Collected data -
────────────────────

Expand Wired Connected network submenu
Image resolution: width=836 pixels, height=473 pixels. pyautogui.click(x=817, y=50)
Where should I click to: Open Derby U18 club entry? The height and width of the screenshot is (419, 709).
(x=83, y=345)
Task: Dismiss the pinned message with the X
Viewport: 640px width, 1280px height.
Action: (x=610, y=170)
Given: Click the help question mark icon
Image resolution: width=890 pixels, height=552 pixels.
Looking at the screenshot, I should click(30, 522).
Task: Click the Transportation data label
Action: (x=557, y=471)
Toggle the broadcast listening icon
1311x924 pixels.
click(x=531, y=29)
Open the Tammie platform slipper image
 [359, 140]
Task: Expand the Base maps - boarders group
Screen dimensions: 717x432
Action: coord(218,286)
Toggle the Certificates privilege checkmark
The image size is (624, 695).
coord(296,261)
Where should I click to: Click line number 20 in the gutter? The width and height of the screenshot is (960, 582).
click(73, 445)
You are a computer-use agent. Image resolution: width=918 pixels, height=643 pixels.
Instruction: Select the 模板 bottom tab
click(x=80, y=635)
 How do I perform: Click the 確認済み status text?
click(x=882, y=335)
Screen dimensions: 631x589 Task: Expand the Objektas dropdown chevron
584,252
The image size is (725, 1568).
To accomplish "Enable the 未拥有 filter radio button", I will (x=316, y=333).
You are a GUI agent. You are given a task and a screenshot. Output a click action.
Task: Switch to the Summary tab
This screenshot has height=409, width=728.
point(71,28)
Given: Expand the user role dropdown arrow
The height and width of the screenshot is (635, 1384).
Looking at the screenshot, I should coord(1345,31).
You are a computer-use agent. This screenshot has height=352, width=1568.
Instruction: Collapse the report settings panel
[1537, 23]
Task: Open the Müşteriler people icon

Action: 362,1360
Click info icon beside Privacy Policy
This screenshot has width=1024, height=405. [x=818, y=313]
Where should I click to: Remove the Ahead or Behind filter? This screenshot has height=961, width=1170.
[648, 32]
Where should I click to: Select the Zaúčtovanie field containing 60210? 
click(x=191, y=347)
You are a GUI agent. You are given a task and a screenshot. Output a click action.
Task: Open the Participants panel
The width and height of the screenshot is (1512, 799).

────────────────────

Work task - All lines in the records that contain "computer" are to be copied and returned.

Exercise answer -
You are a computer-use agent. Image resolution: width=918 pixels, height=643 pixels.
You are a computer-use agent. This screenshot has height=352, width=1568.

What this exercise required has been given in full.